DATASET RECORDS.
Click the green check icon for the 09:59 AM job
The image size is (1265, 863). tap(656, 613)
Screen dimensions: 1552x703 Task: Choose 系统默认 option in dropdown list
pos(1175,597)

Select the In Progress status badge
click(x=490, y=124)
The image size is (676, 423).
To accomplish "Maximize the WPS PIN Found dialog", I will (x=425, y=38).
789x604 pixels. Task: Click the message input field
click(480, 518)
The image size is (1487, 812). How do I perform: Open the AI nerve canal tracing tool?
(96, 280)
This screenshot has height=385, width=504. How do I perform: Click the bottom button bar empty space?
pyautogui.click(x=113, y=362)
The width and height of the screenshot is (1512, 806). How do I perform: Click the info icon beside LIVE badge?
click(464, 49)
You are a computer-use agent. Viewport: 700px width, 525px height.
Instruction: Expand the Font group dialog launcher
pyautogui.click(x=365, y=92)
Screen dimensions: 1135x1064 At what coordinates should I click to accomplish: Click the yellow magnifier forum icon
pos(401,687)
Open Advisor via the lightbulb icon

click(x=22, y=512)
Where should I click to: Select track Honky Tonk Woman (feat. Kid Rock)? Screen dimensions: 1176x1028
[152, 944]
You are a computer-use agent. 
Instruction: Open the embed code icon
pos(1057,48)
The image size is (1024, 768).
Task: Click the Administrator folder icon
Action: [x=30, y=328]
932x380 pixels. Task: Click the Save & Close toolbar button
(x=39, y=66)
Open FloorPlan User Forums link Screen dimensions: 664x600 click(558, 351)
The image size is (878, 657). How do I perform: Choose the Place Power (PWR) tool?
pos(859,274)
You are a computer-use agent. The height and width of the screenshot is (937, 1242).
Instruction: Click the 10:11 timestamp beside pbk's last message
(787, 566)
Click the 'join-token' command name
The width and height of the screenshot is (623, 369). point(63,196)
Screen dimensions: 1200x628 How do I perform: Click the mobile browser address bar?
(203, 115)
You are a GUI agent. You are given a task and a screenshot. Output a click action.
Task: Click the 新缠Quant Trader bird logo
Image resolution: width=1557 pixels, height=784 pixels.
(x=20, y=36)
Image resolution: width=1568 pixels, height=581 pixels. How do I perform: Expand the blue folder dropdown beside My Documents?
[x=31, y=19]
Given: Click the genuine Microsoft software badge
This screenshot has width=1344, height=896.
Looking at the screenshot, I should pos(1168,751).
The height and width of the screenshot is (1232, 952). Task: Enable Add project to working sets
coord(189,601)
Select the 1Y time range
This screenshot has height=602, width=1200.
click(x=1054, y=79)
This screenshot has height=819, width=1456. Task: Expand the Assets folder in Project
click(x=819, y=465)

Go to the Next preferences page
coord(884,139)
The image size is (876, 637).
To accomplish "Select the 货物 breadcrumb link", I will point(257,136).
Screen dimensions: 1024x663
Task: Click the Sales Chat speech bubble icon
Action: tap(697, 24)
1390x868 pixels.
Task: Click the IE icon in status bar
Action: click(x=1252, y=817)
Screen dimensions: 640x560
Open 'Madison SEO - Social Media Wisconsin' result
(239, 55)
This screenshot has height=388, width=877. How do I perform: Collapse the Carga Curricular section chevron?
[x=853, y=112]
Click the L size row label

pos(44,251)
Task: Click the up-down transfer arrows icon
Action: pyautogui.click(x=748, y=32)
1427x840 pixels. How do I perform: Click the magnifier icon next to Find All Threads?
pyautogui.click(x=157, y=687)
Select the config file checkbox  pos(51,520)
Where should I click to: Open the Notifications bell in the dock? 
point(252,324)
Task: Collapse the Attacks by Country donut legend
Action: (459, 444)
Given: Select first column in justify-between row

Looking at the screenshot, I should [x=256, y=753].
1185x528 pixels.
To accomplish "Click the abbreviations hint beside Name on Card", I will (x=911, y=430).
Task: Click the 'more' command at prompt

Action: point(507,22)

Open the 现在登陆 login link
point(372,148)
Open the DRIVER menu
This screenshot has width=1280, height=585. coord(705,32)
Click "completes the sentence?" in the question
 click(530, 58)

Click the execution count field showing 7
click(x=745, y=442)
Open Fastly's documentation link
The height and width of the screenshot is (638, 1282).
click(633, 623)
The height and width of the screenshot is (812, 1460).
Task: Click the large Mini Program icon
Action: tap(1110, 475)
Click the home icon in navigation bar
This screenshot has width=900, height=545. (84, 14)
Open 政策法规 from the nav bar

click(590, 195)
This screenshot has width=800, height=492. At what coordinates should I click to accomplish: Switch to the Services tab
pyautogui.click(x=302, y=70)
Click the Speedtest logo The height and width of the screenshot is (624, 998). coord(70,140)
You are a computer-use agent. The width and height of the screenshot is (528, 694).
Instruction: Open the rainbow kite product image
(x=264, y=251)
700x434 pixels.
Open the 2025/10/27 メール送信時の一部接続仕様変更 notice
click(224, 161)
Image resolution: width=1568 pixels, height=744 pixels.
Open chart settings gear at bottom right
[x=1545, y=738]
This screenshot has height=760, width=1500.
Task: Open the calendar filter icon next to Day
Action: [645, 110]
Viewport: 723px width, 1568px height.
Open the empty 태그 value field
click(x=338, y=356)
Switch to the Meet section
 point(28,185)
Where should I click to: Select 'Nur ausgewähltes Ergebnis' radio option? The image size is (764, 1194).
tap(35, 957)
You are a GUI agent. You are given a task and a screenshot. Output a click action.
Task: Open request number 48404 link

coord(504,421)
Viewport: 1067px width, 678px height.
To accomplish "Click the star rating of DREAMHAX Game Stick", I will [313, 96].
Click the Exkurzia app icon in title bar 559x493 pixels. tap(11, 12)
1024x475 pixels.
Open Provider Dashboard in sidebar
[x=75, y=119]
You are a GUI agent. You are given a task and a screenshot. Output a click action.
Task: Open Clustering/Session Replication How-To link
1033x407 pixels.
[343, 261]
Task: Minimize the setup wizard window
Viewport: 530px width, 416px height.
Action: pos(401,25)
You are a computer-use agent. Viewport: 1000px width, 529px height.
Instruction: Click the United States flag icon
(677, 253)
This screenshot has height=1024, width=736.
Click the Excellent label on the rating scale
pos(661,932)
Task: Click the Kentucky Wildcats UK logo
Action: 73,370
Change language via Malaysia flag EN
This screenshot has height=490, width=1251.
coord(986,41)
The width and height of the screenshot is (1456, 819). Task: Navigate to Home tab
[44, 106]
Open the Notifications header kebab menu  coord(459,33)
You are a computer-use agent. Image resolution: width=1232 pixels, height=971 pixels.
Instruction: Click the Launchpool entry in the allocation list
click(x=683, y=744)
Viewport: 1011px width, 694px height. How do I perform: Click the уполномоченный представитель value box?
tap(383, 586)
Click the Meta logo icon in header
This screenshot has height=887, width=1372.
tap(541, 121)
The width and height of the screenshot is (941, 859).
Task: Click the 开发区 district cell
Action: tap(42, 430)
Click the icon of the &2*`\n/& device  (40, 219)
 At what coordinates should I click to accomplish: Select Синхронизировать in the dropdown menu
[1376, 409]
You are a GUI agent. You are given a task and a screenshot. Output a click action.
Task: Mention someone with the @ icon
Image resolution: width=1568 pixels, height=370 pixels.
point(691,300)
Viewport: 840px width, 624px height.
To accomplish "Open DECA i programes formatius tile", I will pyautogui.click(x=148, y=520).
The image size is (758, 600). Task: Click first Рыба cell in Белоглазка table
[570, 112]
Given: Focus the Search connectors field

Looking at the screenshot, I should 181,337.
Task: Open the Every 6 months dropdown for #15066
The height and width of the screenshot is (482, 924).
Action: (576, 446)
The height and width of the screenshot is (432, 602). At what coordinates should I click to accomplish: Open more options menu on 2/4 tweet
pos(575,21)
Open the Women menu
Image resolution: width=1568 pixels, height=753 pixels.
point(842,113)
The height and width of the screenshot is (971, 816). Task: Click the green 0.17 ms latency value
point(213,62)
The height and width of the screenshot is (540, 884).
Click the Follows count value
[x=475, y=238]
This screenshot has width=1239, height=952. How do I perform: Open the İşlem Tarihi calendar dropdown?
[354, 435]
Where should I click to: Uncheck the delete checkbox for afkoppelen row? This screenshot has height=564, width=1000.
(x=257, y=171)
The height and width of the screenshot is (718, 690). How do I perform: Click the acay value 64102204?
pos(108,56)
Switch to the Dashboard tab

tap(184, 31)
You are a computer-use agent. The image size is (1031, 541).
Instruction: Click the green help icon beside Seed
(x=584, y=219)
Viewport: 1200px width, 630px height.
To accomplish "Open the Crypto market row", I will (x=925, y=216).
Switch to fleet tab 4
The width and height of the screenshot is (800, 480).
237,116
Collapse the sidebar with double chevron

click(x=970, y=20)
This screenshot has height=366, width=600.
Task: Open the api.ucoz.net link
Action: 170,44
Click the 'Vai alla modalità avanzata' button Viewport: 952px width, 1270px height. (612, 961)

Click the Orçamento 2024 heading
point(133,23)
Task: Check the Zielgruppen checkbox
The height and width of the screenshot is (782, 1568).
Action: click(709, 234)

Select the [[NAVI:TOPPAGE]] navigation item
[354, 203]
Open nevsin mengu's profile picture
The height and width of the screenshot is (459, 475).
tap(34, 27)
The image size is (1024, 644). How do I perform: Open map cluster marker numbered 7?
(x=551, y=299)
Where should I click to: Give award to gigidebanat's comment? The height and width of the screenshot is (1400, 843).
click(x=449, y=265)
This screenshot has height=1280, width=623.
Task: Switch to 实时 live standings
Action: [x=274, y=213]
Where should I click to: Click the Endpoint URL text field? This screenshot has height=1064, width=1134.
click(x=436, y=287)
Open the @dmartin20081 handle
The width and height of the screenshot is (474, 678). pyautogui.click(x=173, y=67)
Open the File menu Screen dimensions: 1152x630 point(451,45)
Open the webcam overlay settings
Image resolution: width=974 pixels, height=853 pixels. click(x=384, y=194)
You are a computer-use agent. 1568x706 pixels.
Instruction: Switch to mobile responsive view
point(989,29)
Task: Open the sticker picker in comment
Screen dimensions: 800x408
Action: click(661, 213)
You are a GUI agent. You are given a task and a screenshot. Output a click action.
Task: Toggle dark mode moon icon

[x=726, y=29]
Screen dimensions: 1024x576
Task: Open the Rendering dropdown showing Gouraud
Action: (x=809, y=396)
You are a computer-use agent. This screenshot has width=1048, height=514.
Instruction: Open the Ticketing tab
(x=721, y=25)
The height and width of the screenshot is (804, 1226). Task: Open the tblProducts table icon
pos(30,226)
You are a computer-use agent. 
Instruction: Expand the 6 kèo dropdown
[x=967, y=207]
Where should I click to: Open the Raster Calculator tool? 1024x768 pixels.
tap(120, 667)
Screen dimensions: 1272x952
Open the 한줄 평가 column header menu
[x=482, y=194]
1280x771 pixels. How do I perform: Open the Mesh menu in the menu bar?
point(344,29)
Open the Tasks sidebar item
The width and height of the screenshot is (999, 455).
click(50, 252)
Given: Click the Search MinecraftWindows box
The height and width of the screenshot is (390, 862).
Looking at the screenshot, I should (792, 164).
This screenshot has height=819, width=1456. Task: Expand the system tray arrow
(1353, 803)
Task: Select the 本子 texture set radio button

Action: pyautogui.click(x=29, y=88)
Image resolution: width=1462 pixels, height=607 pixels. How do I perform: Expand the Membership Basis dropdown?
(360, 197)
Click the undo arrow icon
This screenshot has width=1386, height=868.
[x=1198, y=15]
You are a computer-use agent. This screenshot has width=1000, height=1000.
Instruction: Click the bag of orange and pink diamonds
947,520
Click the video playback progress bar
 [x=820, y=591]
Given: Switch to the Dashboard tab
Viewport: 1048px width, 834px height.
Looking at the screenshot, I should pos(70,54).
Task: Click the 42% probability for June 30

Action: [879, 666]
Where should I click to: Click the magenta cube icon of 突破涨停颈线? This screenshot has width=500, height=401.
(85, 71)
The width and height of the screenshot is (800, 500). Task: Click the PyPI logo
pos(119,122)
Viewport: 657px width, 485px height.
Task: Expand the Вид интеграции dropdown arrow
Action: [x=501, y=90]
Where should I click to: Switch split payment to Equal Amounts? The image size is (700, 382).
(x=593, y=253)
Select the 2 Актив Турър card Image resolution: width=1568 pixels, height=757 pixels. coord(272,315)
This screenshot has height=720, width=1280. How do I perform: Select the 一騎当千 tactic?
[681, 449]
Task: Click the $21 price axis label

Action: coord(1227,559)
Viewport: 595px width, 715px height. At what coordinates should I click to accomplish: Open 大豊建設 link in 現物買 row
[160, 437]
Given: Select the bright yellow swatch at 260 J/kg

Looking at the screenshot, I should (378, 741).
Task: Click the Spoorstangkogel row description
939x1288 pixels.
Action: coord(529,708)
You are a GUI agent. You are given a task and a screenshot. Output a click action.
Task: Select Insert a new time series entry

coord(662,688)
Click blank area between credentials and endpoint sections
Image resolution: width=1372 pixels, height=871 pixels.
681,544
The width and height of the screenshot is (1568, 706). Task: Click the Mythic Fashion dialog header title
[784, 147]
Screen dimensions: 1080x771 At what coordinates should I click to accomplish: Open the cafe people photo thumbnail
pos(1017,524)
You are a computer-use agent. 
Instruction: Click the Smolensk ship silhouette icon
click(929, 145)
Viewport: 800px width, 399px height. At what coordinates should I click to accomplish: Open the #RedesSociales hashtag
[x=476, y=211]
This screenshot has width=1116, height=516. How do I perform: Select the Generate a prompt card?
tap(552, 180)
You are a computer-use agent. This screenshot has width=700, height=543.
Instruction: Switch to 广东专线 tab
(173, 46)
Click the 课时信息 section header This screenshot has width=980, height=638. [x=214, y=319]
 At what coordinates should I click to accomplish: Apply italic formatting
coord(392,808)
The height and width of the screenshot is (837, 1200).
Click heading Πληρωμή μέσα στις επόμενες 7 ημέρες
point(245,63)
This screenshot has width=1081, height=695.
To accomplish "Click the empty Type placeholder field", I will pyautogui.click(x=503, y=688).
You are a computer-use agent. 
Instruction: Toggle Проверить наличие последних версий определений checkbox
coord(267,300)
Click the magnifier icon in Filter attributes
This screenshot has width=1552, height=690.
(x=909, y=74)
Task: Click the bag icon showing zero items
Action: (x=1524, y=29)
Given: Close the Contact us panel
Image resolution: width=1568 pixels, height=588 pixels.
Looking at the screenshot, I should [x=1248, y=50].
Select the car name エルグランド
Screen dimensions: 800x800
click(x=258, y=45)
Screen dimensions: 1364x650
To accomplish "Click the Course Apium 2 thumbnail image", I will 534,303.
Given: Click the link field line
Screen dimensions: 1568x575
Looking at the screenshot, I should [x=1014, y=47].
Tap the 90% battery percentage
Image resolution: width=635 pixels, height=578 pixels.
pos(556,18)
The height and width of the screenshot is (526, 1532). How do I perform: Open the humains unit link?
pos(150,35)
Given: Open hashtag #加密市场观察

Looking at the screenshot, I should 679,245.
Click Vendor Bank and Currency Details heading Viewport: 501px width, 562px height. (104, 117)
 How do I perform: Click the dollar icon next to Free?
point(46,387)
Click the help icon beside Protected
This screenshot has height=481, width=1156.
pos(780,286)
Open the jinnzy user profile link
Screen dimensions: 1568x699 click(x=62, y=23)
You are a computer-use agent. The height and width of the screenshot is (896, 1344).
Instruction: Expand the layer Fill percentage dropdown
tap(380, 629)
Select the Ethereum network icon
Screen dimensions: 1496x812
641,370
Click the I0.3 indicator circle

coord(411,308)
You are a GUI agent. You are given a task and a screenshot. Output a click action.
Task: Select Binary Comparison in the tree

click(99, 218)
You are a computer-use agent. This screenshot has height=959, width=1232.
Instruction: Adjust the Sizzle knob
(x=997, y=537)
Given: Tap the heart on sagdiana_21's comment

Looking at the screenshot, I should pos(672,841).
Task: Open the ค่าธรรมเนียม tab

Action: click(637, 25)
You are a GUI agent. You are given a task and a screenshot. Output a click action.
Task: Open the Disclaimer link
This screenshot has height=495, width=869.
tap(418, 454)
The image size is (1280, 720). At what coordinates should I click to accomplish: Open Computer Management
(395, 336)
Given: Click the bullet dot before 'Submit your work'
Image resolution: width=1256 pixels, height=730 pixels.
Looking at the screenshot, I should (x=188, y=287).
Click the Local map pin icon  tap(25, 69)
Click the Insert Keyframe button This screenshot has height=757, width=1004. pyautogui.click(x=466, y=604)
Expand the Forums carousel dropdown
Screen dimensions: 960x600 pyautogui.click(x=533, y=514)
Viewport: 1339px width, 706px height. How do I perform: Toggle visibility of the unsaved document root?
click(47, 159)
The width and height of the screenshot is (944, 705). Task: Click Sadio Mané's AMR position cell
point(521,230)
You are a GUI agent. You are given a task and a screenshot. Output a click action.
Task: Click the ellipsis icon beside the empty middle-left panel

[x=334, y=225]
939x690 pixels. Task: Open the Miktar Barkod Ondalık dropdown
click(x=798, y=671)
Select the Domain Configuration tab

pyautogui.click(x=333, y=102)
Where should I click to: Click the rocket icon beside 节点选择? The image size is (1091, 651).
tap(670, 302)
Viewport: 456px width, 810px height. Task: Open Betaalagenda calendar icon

WHAT YOU WILL DO. The lines from the top of the data above down to the line containing "You are a computer-use agent. Viewport: 700px" are to be copied exactly; no other line should appear.

RESPONSE AREA.
Click the green check icon for the 09:59 AM job
The image size is (1265, 863). tap(656, 613)
Screen dimensions: 1552x703 Task: Choose 系统默认 option in dropdown list
pos(1175,597)

Select the In Progress status badge
click(x=490, y=124)
The image size is (676, 423).
To accomplish "Maximize the WPS PIN Found dialog", I will (x=425, y=38).
789x604 pixels. Task: Click the message input field
click(480, 518)
The image size is (1487, 812). How do I perform: Open the AI nerve canal tracing tool?
(96, 280)
This screenshot has height=385, width=504. How do I perform: Click the bottom button bar empty space?
pyautogui.click(x=113, y=362)
The width and height of the screenshot is (1512, 806). How do I perform: Click the info icon beside LIVE badge?
click(464, 49)
You are a computer-use agent. Viewport: 700px width, 525px height.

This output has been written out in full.